### Your task
No picture should appear in the copy. Transcribe exactly, and only, the lines from the one with "Task: Select row 5 by its row number" through the last line of the data below.

### Items from a dataset
● ● ● ● ●
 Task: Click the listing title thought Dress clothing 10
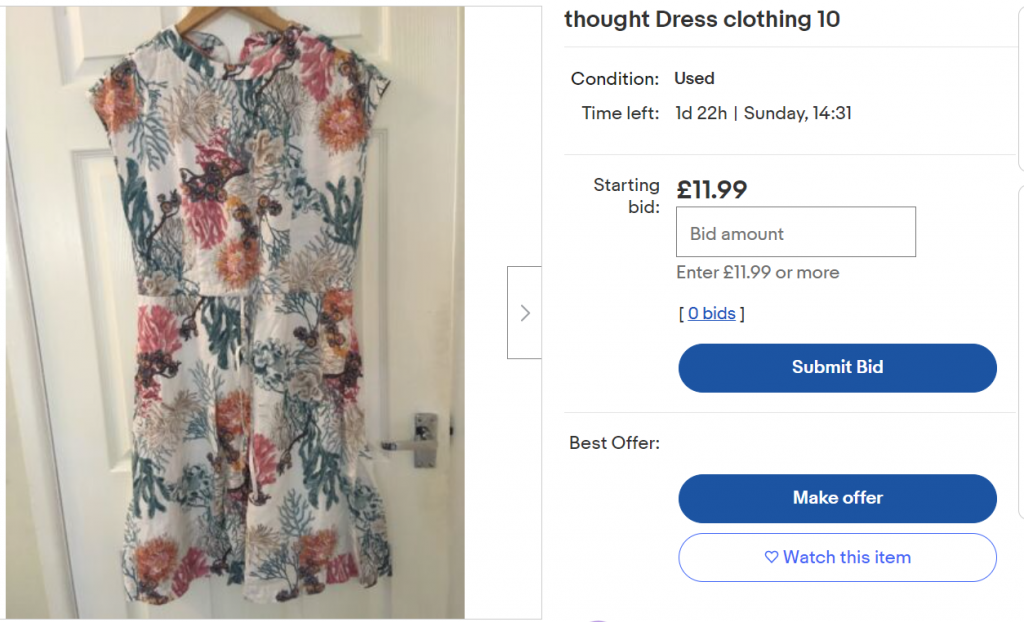pyautogui.click(x=702, y=19)
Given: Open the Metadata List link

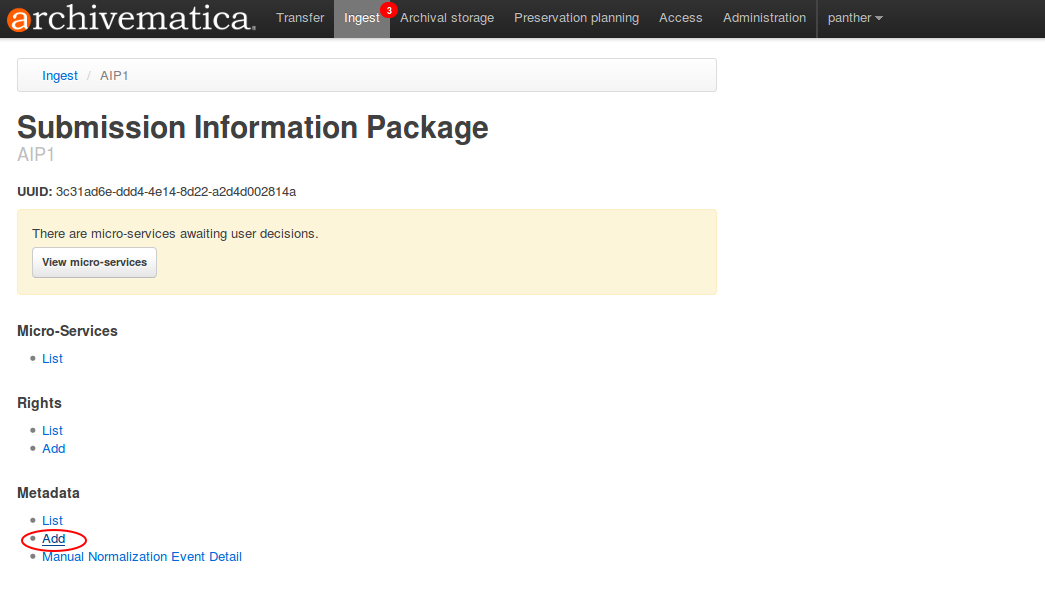Looking at the screenshot, I should [52, 521].
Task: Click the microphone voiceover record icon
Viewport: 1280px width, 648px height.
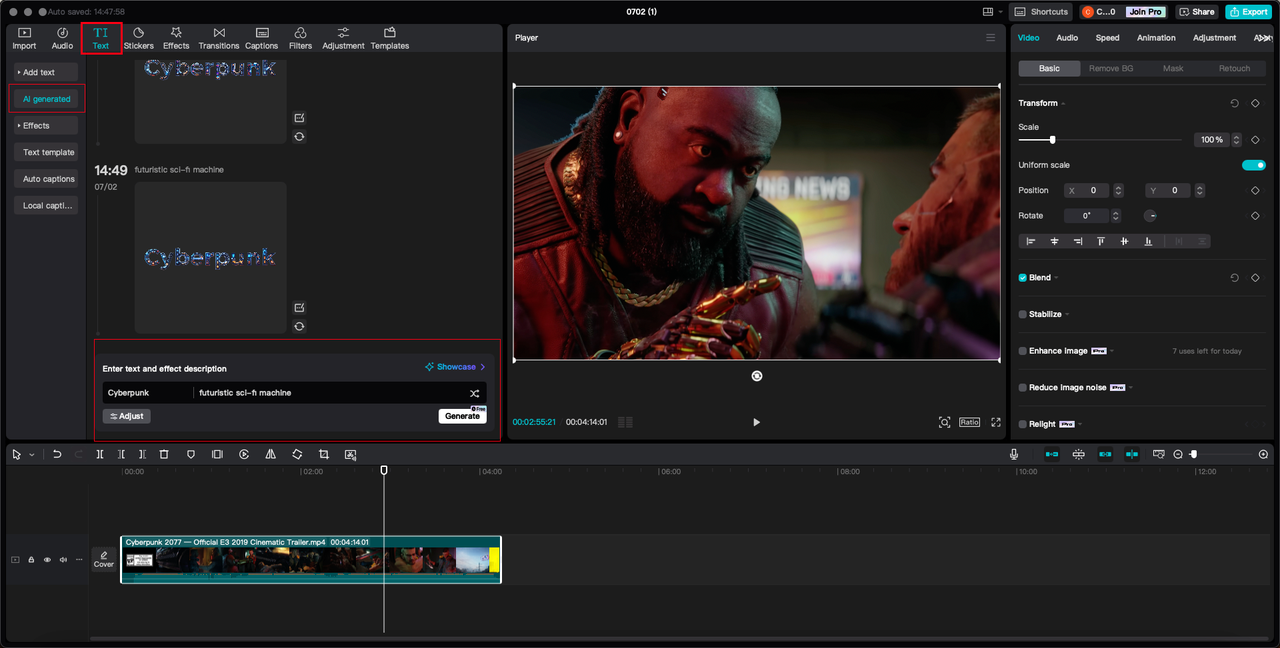Action: (1014, 454)
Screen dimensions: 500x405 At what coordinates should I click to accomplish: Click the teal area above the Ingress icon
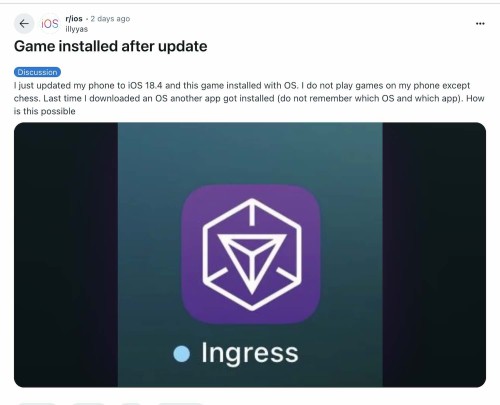pyautogui.click(x=250, y=153)
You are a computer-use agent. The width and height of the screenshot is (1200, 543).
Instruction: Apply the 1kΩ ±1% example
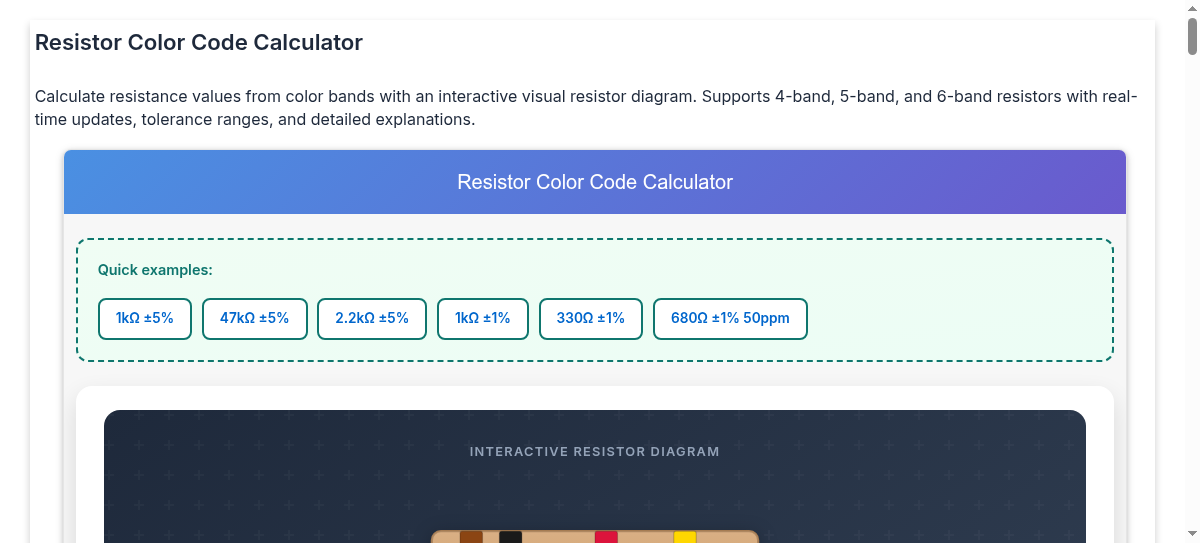tap(483, 319)
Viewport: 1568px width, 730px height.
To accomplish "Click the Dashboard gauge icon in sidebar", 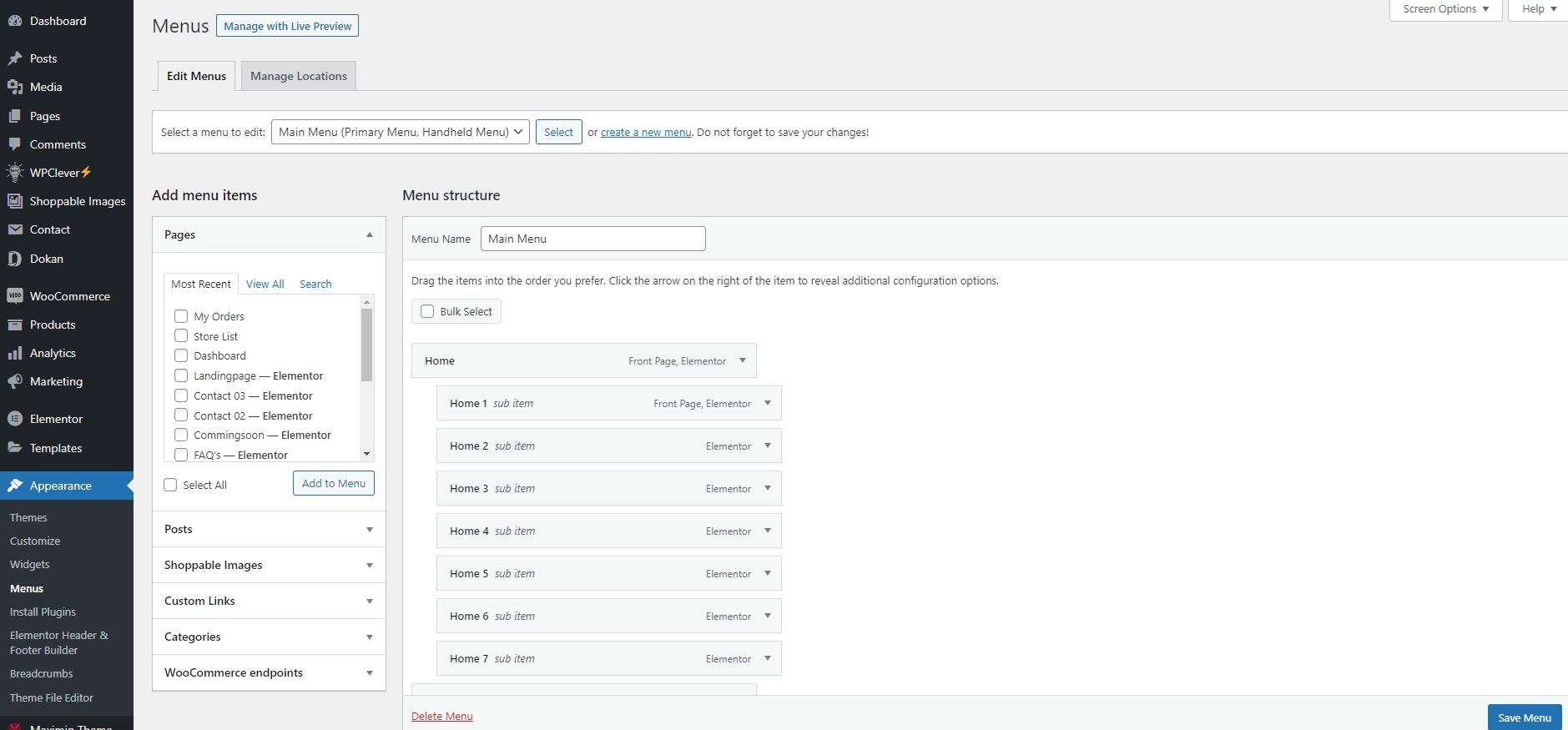I will (x=15, y=21).
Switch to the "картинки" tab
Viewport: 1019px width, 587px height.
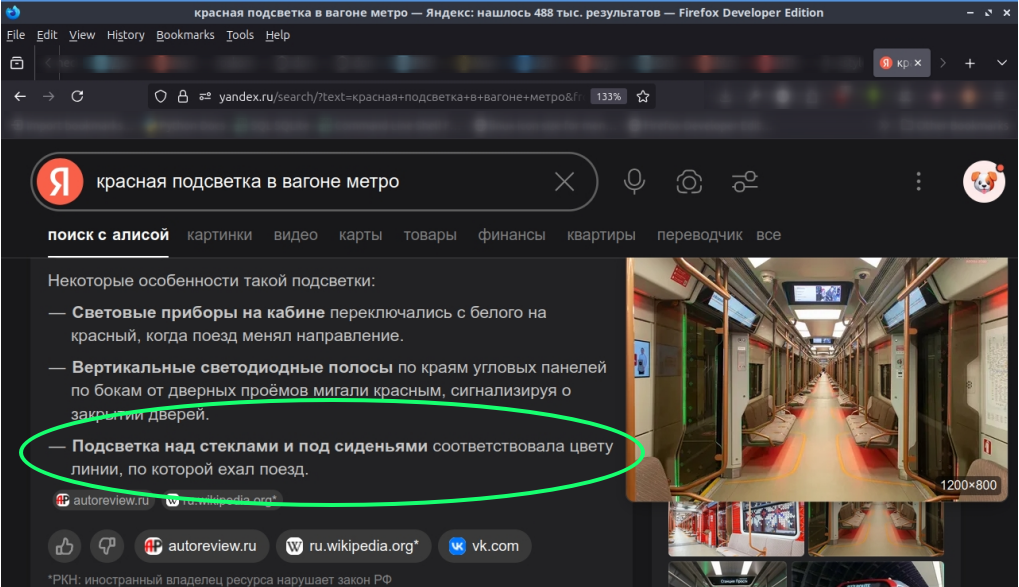[221, 235]
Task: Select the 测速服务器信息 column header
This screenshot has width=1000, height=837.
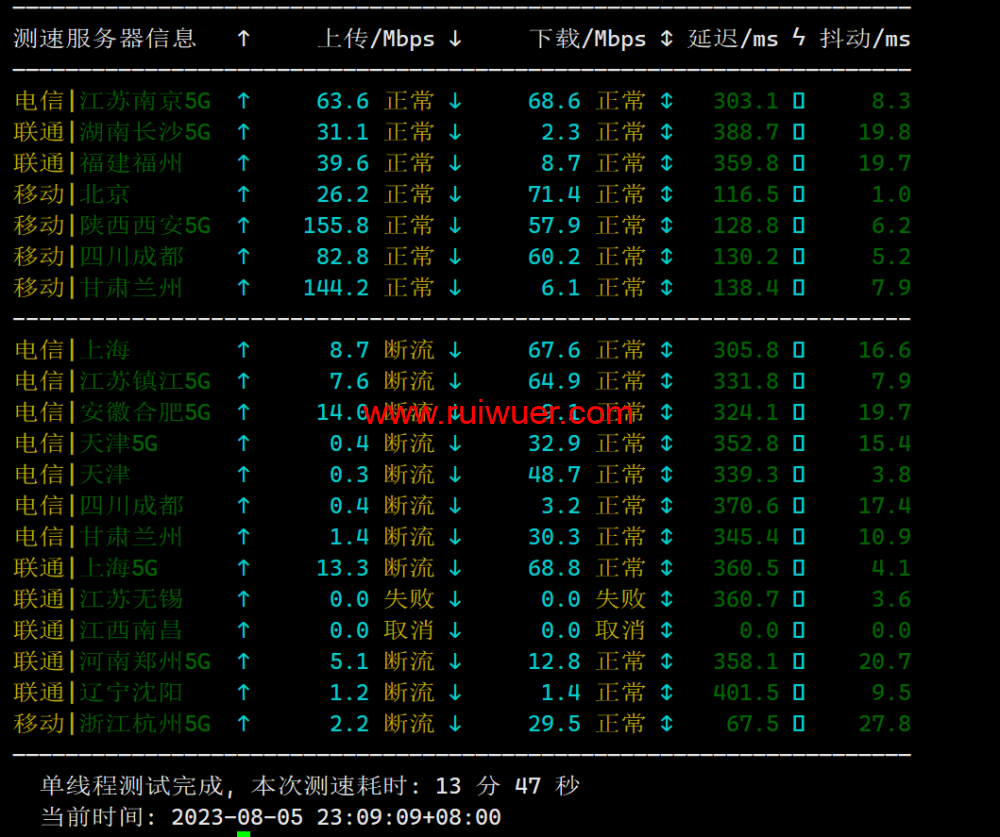Action: (x=104, y=39)
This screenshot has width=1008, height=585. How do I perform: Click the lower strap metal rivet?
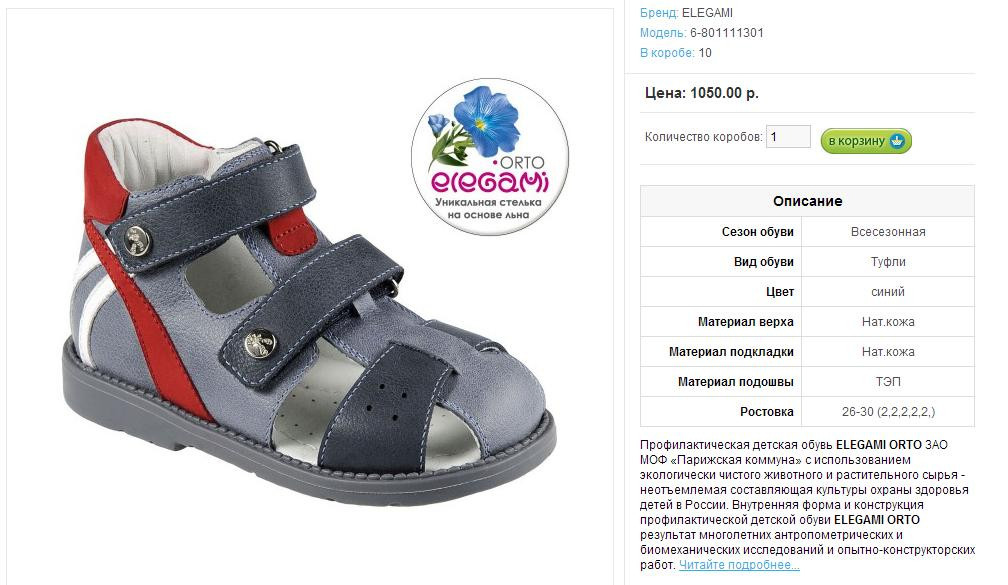tap(260, 344)
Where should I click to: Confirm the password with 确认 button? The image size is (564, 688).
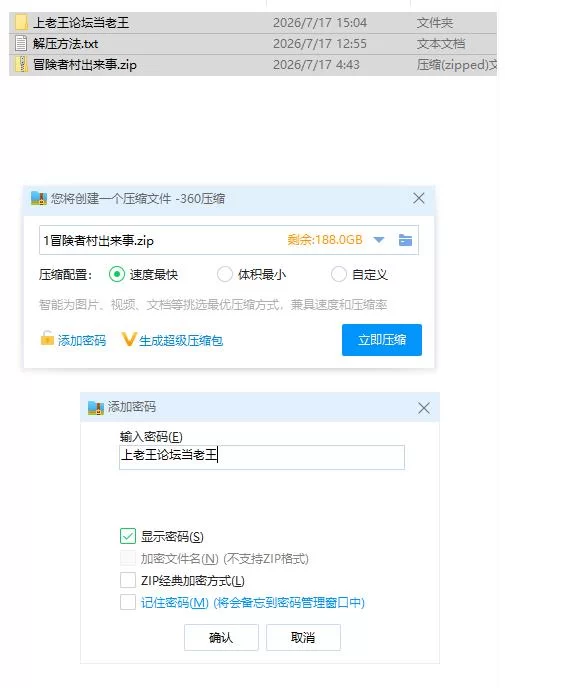pyautogui.click(x=221, y=637)
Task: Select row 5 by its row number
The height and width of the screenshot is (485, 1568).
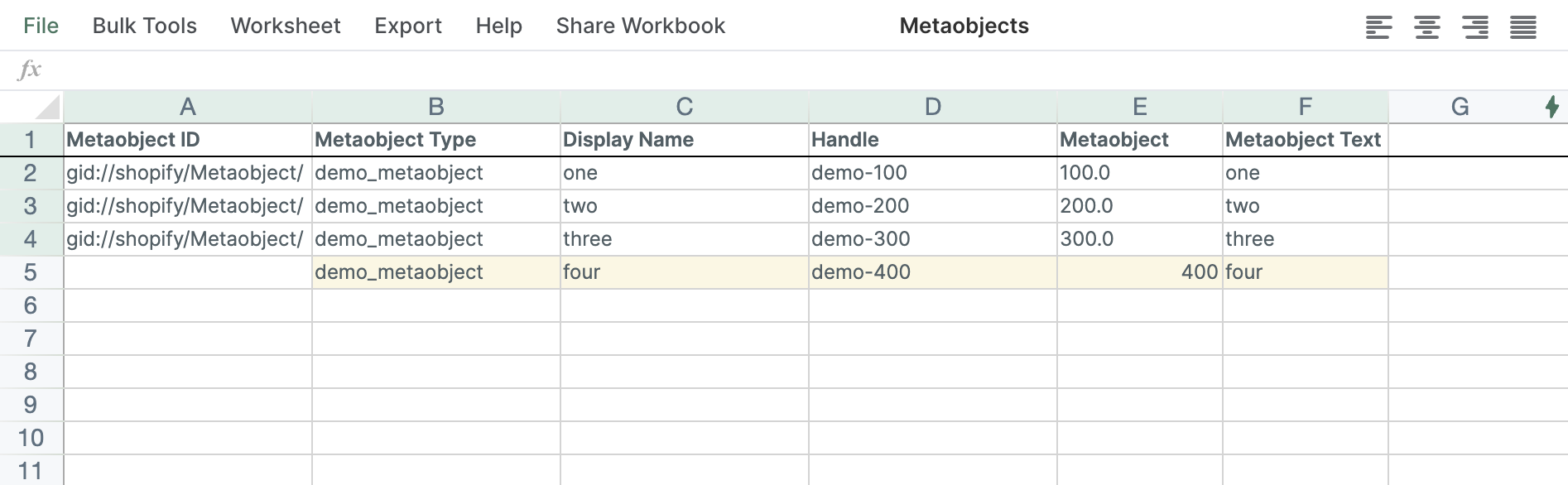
● ● ● ● ●
### Exercise output
Task: Select row 5 by its row number
The height and width of the screenshot is (485, 1568).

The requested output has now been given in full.